You’ll also be bleeding heavily and may also be anaemic, so plenty of iron-rich foods and dark green vegetable to aid iron absorption are critical during this time.

You’ll be quite inflamed and possibly held together by stitches for a few weeks. You’ll need to keep them as clean as possible with salt baths and lavender or calendula compresses and drink plenty of fluids for breast milk and to flush out any nasties and minimize your risk of infection.

Some women get haemorrhoids, mastitis, back ache or other complications and all women will suffer with some degree of sleep deprivation so rest, recuperation and realism are the order of the day for the early weeks.

Up to 4 months post breastfeeding

Your pregnancy hormones, most noticeably relaxin stay in your body until up to four months after you finish breast feeding. This means any associated symptoms, such as reduced stability in your pelvis and joints, also linger for this amount of time. So high impact activities are best enjoyed with caution until you feel ready to go – experts disagree on this point but you know your body best and if you are at all at risk of or unsure of your pelvic floor stability, focus on this side of your training through Pilates or resistance training before you hit the tennis court.

You may also find that the extra ‘insurance’ fat that your body gained in the early days of pregnancy also sticks around until baby is weaned, this is because your clever body is still holding on fat stores vital for hormone and milk production. Fat is not just stubborn lumpy stuff with no purpose, it’s an organ in its own right, storing and generating hormones and of course energy.

Up to a year post birth

The University of Salford study, conducted by Dr Julie Wray, interviewed women during their first year post birth and concluded that women need a year to recover both physically and emotionally after child-birth. Her study found that women felt unsupported by medical services and very much left to get on with it. This is where social networks made through local health clinics or organisations such as the NCT offering Bumps and Babies groups can be a vital part of the healing process.

Relationships, personal self-worth, finances and health are all put through the mill in the first 12 months. It takes time to re-find your feet with a new member of your family.

Up to two years post birth

When you are pregnant, your growing baby forces your abdominal wall to stretch. The body responds by creating new muscle cells, or sarcomeres, literally lengthening your abdominals. According to health practitioner Paul Chek (author of How to Eat, Move and be Healthy) it can take up to two years for your abdominals to fully recover. Three big factors that can prevent this recovery, causing an abdominal distention are: Having two babies within two years (or falling pregnant within two years of the last pregnancy); gaining a large amount of weight during pregnancy; or a C-section (C-sections can cause internal scarring or adhesions which can add to abdominal distention).

Two years and beyond

Complications such as diastasis recti (split in the abdominal wall), adhesions, post stitches pain or pelvic floor dysfunction (such as prolapse) can cause problems well beyond two years.

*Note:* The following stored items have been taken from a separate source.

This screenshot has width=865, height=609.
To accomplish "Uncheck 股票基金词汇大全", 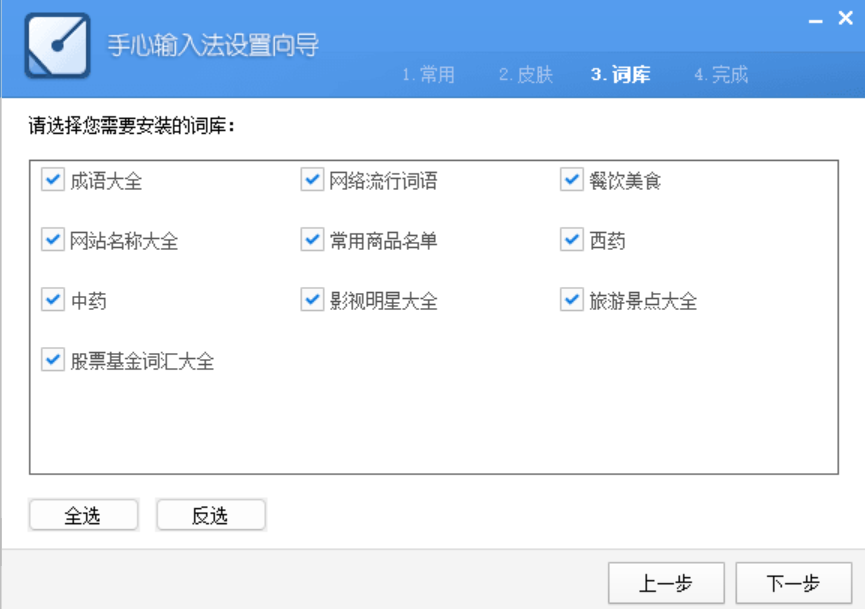I will click(x=52, y=359).
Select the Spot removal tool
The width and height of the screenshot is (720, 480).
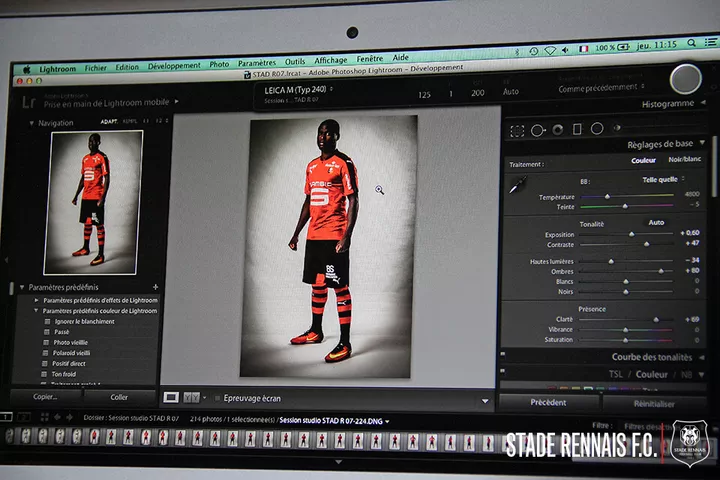[537, 130]
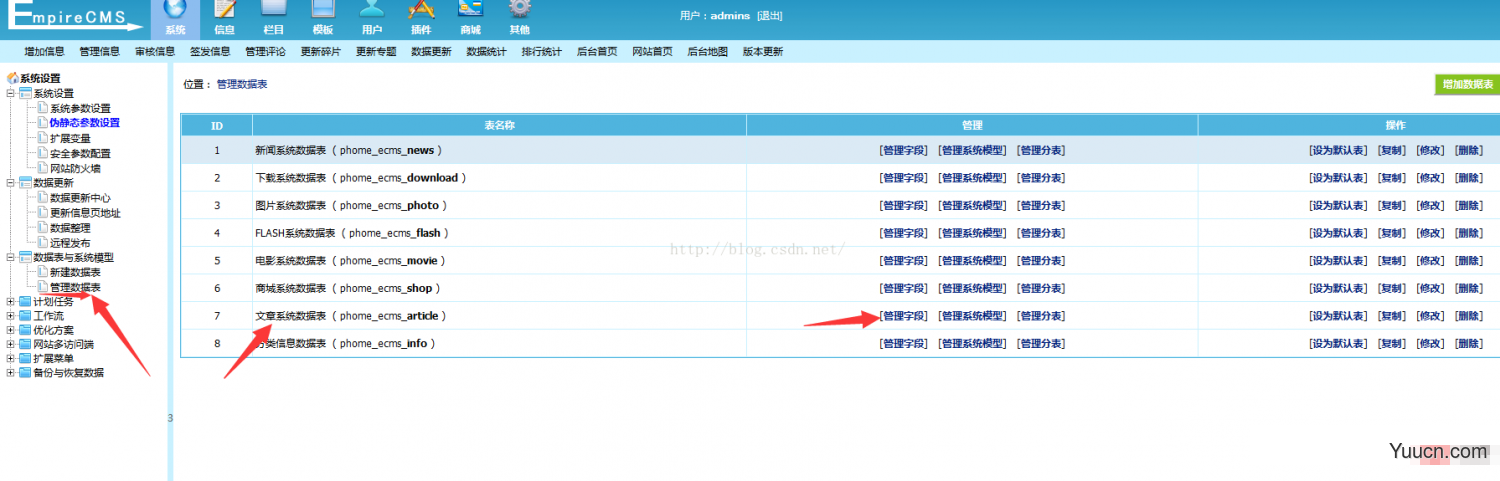Expand the 备份与恢复数据 tree node
The image size is (1500, 481).
click(11, 373)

So mummies, let’s lay off the ‘lose weight now,’ or, ‘get fit quick’ resolutions. You’ll know when you’re ready to get in shape or just get more energy, your local gym’s marketing team don’t.

This post isn’t intended to be a license to eat cake and ice cream forever, that won’t do much for your body either but do wear your physical changes like a badge of honour, enjoy the early years with your baby and be like the clever tortoise, not the media hungry hare.